"""

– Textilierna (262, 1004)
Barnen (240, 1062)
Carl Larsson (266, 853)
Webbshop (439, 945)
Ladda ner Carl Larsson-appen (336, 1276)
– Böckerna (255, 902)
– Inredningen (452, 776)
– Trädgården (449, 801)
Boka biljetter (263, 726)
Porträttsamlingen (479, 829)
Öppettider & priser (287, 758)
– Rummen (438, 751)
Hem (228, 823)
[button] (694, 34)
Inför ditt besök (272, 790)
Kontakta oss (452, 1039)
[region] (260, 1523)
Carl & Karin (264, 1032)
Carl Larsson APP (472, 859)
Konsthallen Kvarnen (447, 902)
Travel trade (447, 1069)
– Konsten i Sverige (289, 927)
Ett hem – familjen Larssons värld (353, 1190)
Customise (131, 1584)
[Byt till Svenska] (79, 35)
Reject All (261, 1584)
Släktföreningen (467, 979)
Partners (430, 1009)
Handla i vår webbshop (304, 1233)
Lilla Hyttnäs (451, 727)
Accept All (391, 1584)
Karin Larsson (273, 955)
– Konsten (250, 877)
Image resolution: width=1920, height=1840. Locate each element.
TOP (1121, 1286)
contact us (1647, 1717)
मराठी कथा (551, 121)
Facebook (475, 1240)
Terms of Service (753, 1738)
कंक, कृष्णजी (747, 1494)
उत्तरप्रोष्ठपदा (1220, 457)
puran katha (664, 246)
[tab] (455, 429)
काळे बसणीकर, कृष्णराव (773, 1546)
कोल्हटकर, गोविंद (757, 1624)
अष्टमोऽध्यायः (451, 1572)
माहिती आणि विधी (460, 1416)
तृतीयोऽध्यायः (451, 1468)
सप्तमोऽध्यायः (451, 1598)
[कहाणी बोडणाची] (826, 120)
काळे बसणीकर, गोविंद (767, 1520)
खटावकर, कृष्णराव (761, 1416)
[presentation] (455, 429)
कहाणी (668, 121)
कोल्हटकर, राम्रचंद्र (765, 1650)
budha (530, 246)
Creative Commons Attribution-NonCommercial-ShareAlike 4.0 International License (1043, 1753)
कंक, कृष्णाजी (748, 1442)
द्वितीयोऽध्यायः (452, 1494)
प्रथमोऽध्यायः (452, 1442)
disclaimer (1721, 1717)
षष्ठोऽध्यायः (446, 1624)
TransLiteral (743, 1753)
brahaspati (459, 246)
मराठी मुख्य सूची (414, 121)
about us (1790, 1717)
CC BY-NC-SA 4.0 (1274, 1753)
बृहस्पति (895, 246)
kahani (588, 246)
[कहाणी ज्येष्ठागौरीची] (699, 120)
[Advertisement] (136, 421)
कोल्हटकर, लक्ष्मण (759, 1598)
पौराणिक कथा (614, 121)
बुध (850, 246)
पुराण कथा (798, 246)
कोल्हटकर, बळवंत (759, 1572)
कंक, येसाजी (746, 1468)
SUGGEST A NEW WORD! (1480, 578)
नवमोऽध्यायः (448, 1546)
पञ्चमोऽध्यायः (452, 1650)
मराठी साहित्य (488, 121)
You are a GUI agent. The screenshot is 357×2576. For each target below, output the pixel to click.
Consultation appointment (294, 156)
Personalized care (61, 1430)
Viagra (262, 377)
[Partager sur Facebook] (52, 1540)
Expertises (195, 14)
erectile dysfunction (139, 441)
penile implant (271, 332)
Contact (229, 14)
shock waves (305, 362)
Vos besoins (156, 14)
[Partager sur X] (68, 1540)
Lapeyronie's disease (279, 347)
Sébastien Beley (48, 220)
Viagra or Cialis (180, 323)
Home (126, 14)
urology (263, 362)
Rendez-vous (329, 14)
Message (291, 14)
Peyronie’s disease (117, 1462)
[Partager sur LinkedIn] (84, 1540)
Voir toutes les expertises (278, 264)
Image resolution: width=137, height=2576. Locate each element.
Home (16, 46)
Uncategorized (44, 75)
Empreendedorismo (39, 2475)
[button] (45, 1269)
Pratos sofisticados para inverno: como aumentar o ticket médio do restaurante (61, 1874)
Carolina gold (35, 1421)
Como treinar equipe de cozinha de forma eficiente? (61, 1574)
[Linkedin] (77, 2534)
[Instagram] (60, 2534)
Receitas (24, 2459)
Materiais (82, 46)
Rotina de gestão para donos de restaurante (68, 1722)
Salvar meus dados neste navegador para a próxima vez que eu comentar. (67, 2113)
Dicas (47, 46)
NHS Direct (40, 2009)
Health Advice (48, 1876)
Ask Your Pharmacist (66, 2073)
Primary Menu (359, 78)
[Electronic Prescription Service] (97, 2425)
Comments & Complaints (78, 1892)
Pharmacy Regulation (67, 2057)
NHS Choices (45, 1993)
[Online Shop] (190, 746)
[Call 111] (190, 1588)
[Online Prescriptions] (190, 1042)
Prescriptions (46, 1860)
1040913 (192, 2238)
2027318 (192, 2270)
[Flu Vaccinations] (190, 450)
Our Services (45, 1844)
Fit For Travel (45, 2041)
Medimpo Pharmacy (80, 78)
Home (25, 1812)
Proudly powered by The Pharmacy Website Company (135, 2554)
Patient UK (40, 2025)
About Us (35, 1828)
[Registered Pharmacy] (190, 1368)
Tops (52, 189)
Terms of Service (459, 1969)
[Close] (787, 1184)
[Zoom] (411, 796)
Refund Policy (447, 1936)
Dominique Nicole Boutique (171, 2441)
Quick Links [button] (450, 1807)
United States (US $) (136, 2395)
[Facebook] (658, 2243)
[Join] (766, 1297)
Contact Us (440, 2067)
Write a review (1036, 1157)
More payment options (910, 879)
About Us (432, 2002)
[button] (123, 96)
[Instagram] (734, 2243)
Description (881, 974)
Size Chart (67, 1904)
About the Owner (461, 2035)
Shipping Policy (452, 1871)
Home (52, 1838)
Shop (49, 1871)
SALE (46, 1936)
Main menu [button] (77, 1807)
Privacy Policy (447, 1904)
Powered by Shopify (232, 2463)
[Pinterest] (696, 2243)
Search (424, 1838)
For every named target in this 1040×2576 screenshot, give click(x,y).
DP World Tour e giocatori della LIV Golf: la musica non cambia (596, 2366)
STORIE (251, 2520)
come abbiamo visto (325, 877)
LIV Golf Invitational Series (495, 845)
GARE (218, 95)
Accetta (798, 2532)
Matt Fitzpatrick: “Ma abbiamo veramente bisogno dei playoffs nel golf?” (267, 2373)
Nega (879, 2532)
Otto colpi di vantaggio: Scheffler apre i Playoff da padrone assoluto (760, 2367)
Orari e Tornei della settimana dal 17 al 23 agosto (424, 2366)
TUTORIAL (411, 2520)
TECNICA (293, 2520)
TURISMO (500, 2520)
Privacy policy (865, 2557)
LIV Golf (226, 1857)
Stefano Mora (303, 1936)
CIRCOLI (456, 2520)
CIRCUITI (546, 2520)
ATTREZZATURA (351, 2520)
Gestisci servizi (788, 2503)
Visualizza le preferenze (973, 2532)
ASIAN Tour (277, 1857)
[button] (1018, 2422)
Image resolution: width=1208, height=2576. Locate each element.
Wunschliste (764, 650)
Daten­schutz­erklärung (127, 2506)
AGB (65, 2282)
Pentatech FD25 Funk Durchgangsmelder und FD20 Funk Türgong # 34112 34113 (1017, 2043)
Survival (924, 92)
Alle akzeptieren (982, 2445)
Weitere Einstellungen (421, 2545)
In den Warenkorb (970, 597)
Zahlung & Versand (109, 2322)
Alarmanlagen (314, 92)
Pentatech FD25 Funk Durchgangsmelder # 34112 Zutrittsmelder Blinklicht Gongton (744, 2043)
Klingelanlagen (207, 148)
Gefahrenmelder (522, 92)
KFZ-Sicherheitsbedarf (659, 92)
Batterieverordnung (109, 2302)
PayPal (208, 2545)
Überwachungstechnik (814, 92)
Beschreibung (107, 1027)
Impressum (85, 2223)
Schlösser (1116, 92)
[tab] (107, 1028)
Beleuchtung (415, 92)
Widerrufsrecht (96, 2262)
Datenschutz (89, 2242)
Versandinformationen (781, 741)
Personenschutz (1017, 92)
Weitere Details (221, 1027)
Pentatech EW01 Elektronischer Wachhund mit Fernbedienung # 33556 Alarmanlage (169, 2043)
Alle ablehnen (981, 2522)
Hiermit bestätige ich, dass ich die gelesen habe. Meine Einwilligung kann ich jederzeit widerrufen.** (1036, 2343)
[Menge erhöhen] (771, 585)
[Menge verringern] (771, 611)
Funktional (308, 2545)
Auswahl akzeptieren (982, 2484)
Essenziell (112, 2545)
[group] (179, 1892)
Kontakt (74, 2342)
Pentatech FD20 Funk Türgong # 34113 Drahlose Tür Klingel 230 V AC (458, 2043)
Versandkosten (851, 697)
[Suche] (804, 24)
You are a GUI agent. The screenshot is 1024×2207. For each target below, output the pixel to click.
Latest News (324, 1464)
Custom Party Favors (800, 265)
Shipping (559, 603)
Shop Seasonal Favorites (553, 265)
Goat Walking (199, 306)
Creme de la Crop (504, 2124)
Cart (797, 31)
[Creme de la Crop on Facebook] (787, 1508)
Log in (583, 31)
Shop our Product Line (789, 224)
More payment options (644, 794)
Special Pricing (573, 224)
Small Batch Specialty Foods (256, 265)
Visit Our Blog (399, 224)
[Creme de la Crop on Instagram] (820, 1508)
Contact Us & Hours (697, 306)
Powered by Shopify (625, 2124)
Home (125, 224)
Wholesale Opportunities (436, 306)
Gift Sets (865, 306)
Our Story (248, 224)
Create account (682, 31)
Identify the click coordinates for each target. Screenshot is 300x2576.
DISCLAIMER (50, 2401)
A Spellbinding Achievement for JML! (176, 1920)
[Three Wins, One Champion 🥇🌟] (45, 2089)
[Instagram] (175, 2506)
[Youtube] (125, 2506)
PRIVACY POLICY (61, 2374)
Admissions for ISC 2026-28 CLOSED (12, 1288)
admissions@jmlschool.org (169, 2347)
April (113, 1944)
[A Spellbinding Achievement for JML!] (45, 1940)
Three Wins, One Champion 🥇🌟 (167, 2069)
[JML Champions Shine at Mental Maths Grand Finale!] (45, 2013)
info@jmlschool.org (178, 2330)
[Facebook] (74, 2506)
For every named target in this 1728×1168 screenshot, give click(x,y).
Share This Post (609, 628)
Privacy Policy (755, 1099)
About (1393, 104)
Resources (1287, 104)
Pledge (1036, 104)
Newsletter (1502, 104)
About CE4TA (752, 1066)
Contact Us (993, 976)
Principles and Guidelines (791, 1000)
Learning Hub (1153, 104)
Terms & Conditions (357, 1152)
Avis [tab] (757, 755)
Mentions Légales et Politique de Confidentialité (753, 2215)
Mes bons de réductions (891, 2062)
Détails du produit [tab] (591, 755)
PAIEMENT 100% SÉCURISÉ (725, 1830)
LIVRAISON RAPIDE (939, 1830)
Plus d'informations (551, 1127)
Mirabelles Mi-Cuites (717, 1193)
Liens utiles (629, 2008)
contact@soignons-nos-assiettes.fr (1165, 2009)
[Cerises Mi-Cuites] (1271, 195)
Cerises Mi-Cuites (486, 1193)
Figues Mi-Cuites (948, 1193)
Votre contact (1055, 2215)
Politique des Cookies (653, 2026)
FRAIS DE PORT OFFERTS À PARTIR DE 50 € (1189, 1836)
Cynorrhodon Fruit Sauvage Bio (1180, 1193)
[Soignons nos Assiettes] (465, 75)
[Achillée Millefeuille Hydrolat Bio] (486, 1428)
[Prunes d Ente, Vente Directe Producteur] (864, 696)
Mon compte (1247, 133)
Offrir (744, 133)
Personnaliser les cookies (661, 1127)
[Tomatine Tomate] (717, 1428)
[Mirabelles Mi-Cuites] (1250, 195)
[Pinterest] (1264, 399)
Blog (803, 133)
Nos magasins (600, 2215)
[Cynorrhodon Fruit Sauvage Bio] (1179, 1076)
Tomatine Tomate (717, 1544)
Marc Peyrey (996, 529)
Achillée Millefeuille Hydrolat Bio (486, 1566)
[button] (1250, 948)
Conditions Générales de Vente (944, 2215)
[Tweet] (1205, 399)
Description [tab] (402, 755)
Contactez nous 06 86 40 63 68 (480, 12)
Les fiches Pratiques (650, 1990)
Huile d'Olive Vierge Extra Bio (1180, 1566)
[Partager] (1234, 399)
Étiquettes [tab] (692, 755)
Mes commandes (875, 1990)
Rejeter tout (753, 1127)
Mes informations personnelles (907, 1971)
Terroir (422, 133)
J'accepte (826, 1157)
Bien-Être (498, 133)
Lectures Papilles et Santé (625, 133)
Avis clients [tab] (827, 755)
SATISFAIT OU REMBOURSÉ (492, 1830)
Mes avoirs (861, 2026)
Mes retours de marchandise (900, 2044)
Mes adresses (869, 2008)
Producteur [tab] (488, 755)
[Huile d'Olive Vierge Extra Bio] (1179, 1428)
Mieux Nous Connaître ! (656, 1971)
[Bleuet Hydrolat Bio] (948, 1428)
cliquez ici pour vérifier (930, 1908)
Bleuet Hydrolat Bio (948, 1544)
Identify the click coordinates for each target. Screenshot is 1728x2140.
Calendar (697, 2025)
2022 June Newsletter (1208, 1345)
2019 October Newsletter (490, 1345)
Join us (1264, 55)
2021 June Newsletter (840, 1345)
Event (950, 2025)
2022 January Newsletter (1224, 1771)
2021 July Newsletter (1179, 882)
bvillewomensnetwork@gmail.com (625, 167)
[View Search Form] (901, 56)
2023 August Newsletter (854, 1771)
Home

"""

◆ YOUR TASK:
Of the lines above, retype only those from the line containing "More payment options (910, 879)" through the line containing "[tab] (107, 1028)", including both, exactly.

◆ ANSWER SPACE:
More payment options (910, 879)
About Us (432, 2002)
[button] (123, 96)
[Instagram] (734, 2243)
Description (881, 974)
Size Chart (67, 1904)
About the Owner (461, 2035)
Shipping Policy (452, 1871)
Home (52, 1838)
Shop (49, 1871)
SALE (46, 1936)
Main menu [button] (77, 1807)
Privacy Policy (447, 1904)
Powered by Shopify (232, 2463)
[Pinterest] (696, 2243)
Search (424, 1838)
For every named target in this 1040×2576 screenshot, give click(x,y).
DP World Tour e giocatori della LIV Golf: la musica non cambia (596, 2366)
STORIE (251, 2520)
come abbiamo visto (325, 877)
LIV Golf Invitational Series (495, 845)
GARE (218, 95)
Accetta (798, 2532)
Matt Fitzpatrick: “Ma abbiamo veramente bisogno dei playoffs nel golf?” (267, 2373)
Nega (879, 2532)
Otto colpi di vantaggio: Scheffler apre i Playoff da padrone assoluto (760, 2367)
Orari e Tornei della settimana dal 17 al 23 agosto (424, 2366)
TUTORIAL (411, 2520)
TECNICA (293, 2520)
TURISMO (500, 2520)
Privacy policy (865, 2557)
LIV Golf (226, 1857)
Stefano Mora (303, 1936)
CIRCOLI (456, 2520)
CIRCUITI (546, 2520)
ATTREZZATURA (351, 2520)
Gestisci servizi (788, 2503)
Visualizza le preferenze (973, 2532)
ASIAN Tour (277, 1857)
[button] (1018, 2422)
Image resolution: width=1208, height=2576. Locate each element.
Wunschliste (764, 650)
Daten­schutz­erklärung (127, 2506)
AGB (65, 2282)
Pentatech FD25 Funk Durchgangsmelder und FD20 Funk Türgong # 34112 34113 (1017, 2043)
Survival (924, 92)
Alle akzeptieren (982, 2445)
Weitere Einstellungen (421, 2545)
In den Warenkorb (970, 597)
Zahlung & Versand (109, 2322)
Alarmanlagen (314, 92)
Pentatech FD25 Funk Durchgangsmelder # 34112 Zutrittsmelder Blinklicht Gongton (744, 2043)
Klingelanlagen (207, 148)
Gefahrenmelder (522, 92)
KFZ-Sicherheitsbedarf (659, 92)
Batterieverordnung (109, 2302)
PayPal (208, 2545)
Überwachungstechnik (814, 92)
Beschreibung (107, 1027)
Impressum (85, 2223)
Schlösser (1116, 92)
[tab] (107, 1028)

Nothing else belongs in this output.